I would mentally set yourself a second deadline - if the work isn't done correctly by, say, Tuesday, you will need to assign it to other people for completion.

Given this is a massive project and you didn't want to stop staff from attending this trade fair, I would have set the deadline for completion of everything as last Friday, so it all has to be out of the way before they get to go to the fair. That way the remaining days of this week are contingency, it sounds like the whole thing is right down to the wire and any absence or delay is going to kill you this week. Not much help now I realise, but hopefully for next time.

Kampeki Mon 23-Nov-15 07:51:15

I agree that you need to highlight the problem, reiterate the deadline and turn it over to the staff member in question for a solution.

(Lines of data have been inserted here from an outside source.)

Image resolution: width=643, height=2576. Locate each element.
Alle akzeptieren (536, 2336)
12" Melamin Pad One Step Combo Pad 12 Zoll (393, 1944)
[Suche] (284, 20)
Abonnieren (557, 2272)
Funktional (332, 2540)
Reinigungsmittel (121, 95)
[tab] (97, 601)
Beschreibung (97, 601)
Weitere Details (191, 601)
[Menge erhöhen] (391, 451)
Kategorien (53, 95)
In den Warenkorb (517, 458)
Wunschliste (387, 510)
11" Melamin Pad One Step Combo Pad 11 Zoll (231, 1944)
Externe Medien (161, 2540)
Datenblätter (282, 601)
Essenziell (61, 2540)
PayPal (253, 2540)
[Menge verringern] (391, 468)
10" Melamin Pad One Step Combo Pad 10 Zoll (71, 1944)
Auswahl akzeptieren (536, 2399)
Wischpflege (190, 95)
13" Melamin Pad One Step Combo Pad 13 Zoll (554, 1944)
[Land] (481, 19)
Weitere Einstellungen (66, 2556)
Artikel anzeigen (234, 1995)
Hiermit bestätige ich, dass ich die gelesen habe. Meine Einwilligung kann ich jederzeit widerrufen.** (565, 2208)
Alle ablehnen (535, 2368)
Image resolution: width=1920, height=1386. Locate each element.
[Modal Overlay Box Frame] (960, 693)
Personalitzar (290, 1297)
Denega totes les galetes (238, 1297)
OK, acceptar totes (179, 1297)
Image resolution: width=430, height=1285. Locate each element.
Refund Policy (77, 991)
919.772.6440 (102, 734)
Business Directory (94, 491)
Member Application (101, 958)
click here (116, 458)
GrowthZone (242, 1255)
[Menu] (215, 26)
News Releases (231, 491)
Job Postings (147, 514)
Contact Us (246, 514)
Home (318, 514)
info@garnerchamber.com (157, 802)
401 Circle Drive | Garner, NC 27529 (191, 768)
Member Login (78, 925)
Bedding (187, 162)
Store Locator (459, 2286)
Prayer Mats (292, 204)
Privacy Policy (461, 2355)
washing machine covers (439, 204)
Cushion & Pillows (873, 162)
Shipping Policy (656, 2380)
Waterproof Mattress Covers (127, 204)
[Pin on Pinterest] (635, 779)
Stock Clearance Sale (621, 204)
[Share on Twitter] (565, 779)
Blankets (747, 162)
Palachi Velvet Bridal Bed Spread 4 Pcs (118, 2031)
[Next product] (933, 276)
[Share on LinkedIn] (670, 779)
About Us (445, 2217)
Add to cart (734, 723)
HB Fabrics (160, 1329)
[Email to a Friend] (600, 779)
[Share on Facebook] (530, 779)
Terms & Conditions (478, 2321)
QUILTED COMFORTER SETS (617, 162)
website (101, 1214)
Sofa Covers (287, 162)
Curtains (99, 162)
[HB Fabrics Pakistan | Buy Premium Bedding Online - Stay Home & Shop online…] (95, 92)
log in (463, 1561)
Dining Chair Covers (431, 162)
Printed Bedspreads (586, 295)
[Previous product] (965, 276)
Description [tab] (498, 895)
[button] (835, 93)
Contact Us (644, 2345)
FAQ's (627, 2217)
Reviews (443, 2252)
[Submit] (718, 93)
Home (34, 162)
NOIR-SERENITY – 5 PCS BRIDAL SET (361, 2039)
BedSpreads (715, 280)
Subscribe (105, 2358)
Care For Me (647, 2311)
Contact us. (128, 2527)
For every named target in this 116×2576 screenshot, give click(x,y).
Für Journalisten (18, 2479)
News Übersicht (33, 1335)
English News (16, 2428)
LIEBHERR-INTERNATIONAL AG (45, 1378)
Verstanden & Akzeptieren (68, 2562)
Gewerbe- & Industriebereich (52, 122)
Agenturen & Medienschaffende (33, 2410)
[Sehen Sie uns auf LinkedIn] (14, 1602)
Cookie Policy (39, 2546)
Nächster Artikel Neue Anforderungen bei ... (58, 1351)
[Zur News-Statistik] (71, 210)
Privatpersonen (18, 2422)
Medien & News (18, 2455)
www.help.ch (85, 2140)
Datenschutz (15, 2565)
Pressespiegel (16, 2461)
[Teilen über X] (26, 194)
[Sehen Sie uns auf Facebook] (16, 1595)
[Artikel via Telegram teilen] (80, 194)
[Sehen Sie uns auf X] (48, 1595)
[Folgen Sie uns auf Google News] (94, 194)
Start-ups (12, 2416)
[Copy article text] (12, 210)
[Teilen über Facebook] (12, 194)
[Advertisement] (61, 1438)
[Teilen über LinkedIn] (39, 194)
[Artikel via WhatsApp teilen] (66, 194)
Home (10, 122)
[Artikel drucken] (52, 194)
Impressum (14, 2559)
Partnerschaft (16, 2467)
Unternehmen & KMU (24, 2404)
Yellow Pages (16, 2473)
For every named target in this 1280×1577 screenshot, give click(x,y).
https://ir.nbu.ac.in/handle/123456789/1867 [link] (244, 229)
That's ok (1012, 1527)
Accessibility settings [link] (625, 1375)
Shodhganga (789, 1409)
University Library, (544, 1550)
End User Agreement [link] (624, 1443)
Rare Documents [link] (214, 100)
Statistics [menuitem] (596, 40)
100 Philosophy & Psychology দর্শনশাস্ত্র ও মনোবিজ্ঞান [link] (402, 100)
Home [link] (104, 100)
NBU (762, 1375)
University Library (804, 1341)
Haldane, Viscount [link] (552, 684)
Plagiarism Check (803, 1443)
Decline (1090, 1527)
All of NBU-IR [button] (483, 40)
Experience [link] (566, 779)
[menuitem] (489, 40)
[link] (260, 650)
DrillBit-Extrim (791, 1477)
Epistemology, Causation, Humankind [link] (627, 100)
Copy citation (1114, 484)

However, I am concerned that you have put a lot of identifying detail on this thread, so perhaps you should ask Mn to pull it.

Managing people is difficult, and it can be very stressful when you're new to it. flowers

IguanaTail Mon 23-Nov-15 07:55:29

Don't tell him what you're not allowed to do. Let him choose. He didn't give you the choice about the extra work you had to do over the weekend.

IguanaTail Mon 23-Nov-15 07:59:00

You can bet your mortgage he's been having a lovely weekend while you've been doing his work as well. angry

eddielizzard Mon 23-Nov-15 08:23:17

tell them you've checked their work and there is still a lot that needs to be done. their deadline is wednesday. the trade fair is secondary to this work being done. make that absolutely clear.

then wednesday if it's not done you give them a disciplinary warning. check with hr today what the exact procedures are. explain problem and find out what you can do.

you can't be held to ransom by the threat of a grievance though. they're not performing and you have a responsibility to the company and your team to sort it out.

DoreenLethal Mon 23-Nov-15 08:24:29

The backup plan is the work the OP did this weekend; send him back his original spreadsheet not the one you have been amending.

StealthPolarBear Mon 23-Nov-15 08:27:32

Agree with eddie

Fizrim Mon 23-Nov-15 09:57:18

Arrggh, just come back to this and my earlier response should have been wouldn't, not would! Let them tell you what the issue is (I am not saying you are wrong, but let them give you the reason.

As you are so close to the deadline, I would be tempted to hand over your list of issues with his work (the one that identifies all the wrong/missing bits) so they can at least be done in time, then use that as a reason for scheduling more frequent checks on the next project.

What role do they have at the trade fair?